━━━━━ Source material
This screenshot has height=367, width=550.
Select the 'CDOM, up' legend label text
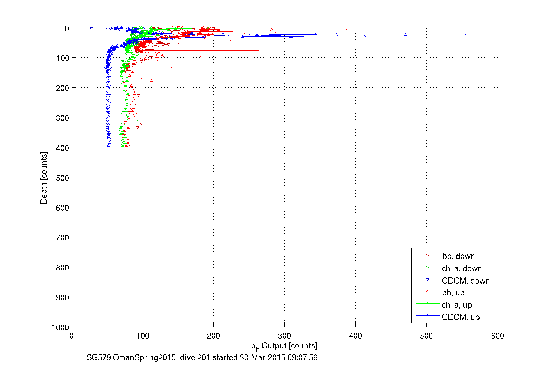pos(461,317)
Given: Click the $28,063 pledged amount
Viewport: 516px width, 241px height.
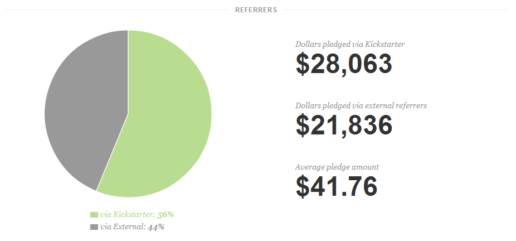Looking at the screenshot, I should 344,64.
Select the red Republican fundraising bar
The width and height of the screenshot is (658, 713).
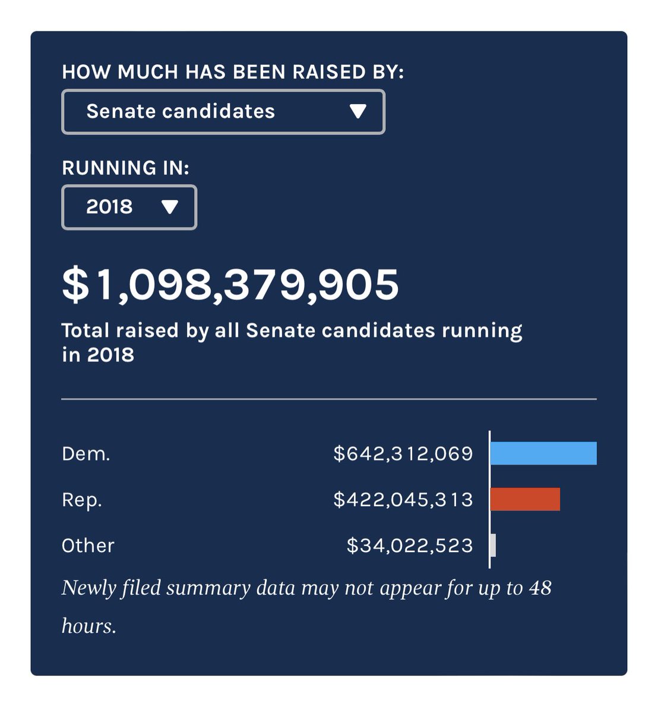pos(525,500)
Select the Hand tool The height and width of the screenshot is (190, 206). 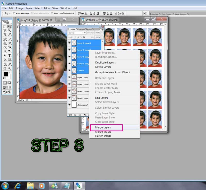point(5,68)
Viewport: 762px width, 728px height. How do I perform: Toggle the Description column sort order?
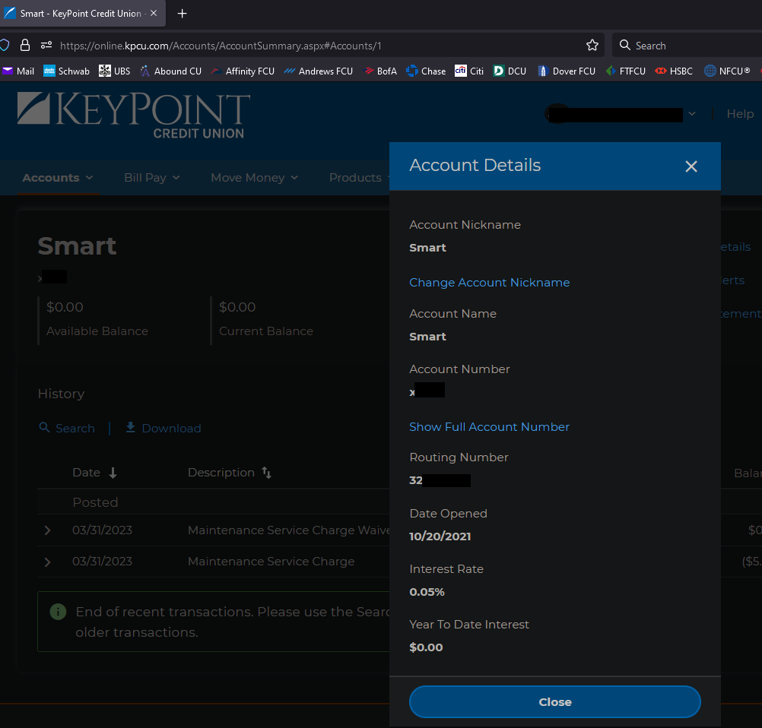tap(266, 473)
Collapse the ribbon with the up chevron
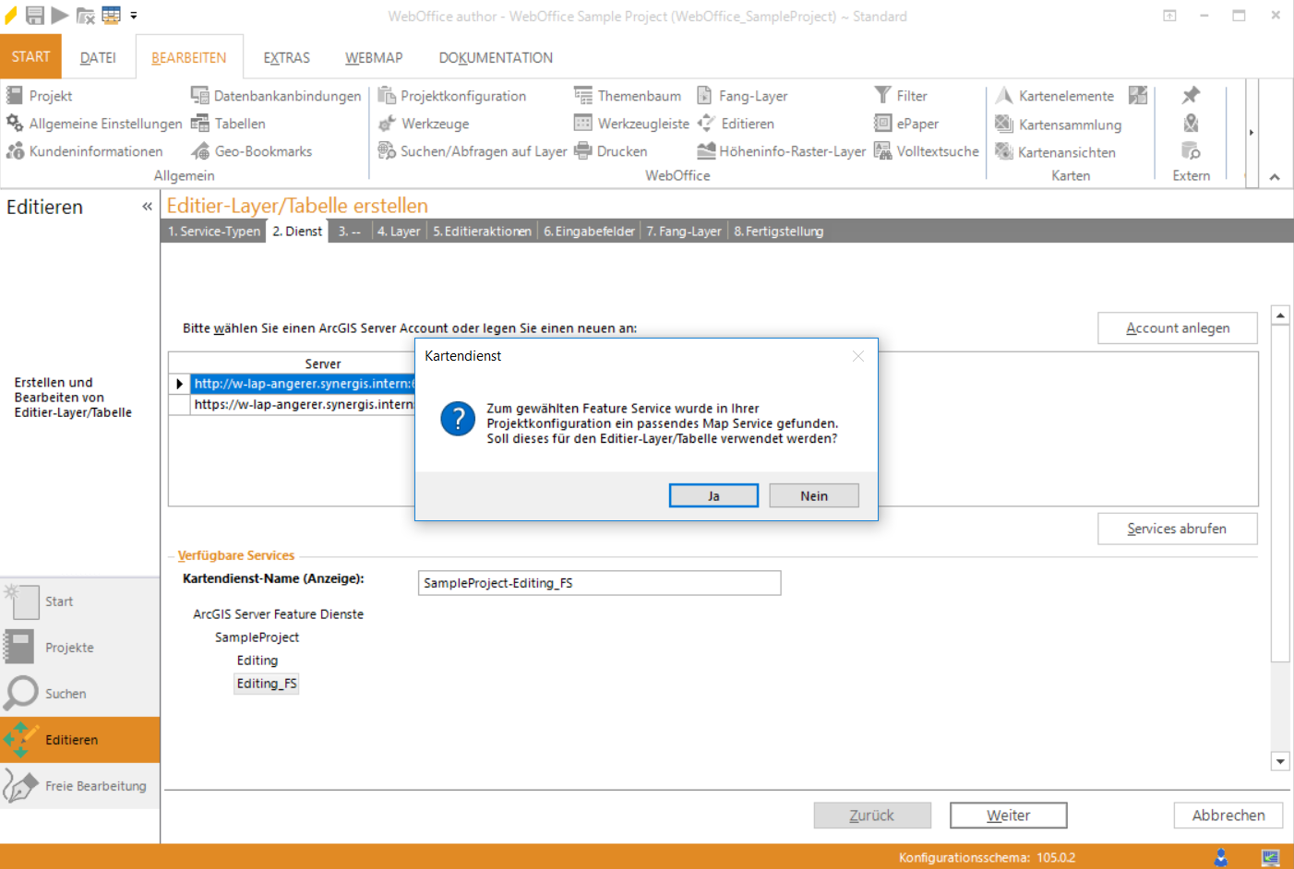 [1275, 177]
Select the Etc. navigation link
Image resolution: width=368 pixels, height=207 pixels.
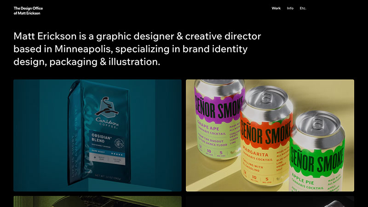[303, 8]
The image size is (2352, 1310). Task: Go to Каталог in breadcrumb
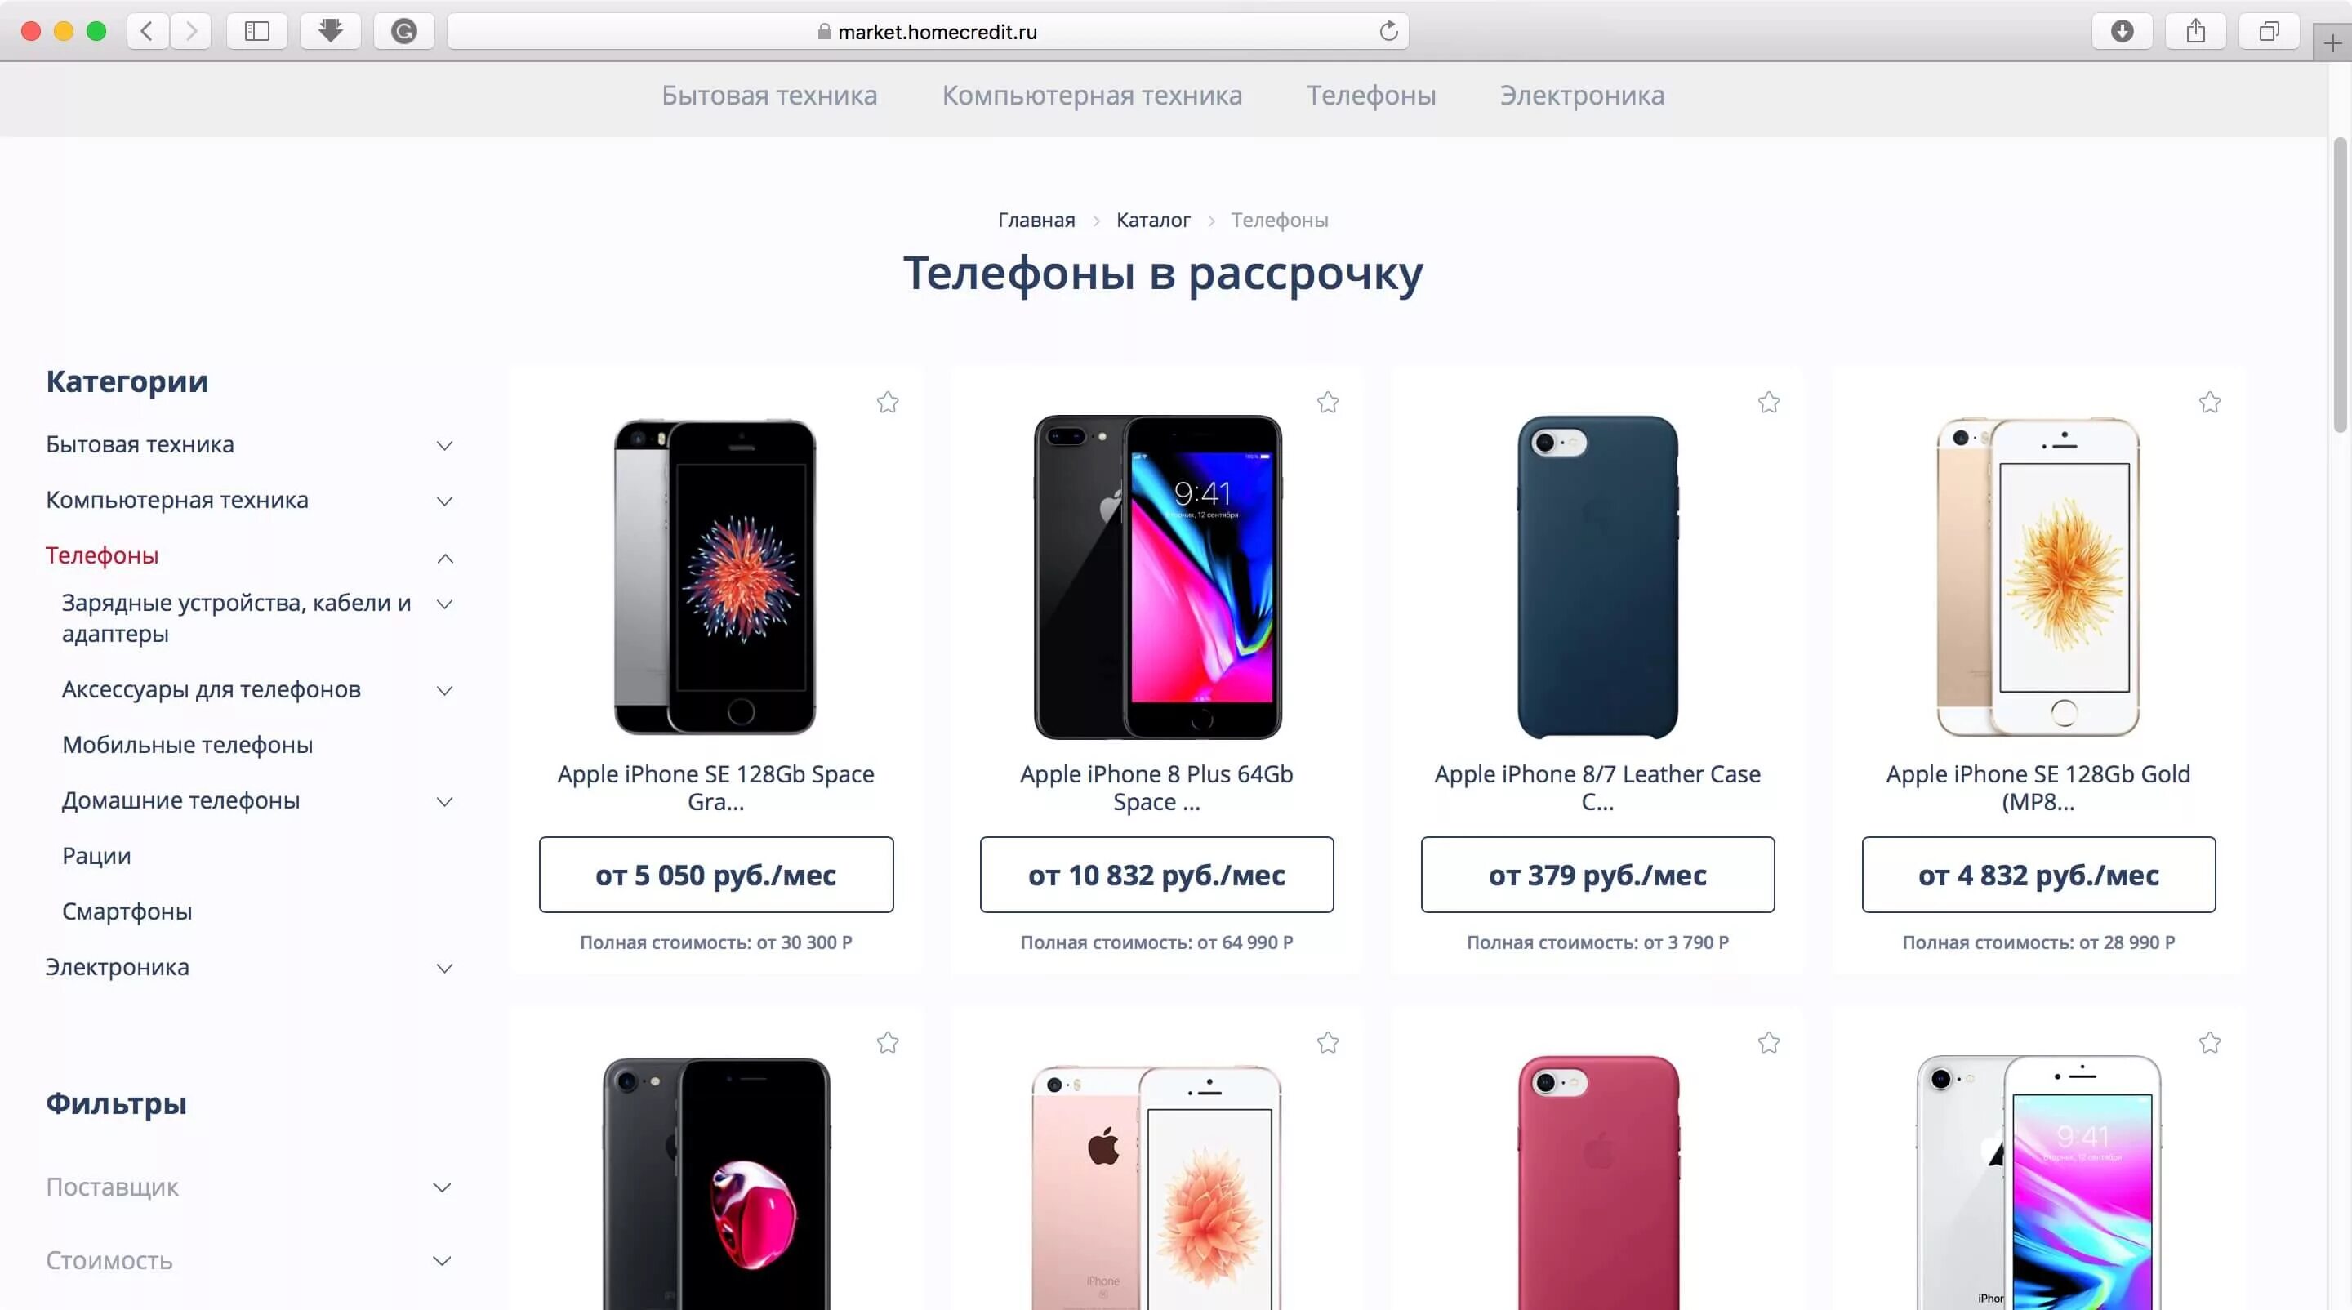1153,220
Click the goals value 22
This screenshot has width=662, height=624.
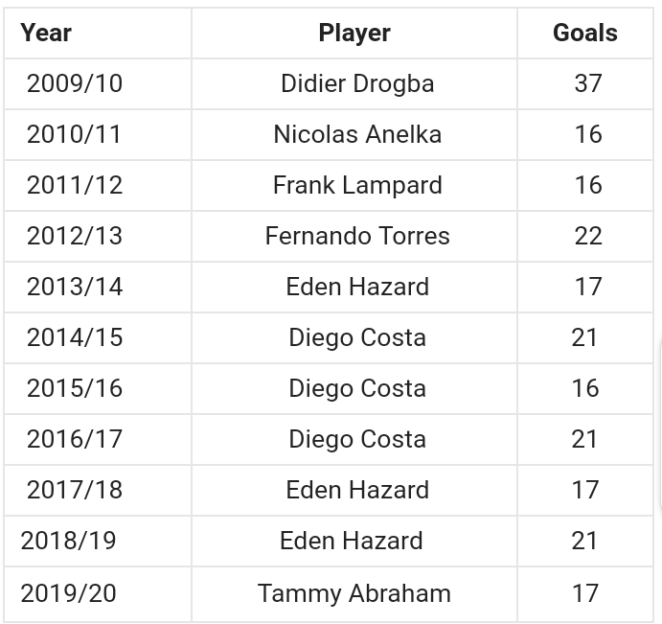pyautogui.click(x=587, y=236)
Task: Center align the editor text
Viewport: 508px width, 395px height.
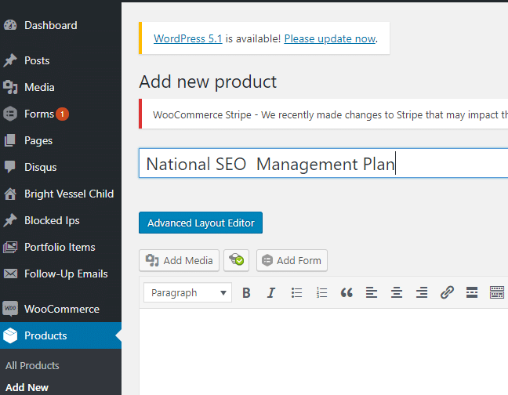Action: (397, 293)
━━━━━━━━━━
• Task brief
Switch "Center align" to "Right align" and give again the lines starting with the one with "Click the goals value 22" and going on through the end of the records, with everything else unchanged. Leave the pictures out.

• Solution
Click the goals value 22
This screenshot has width=662, height=624.
pyautogui.click(x=587, y=236)
Task: Right align the editor text
Viewport: 508px width, 395px height.
Action: (397, 293)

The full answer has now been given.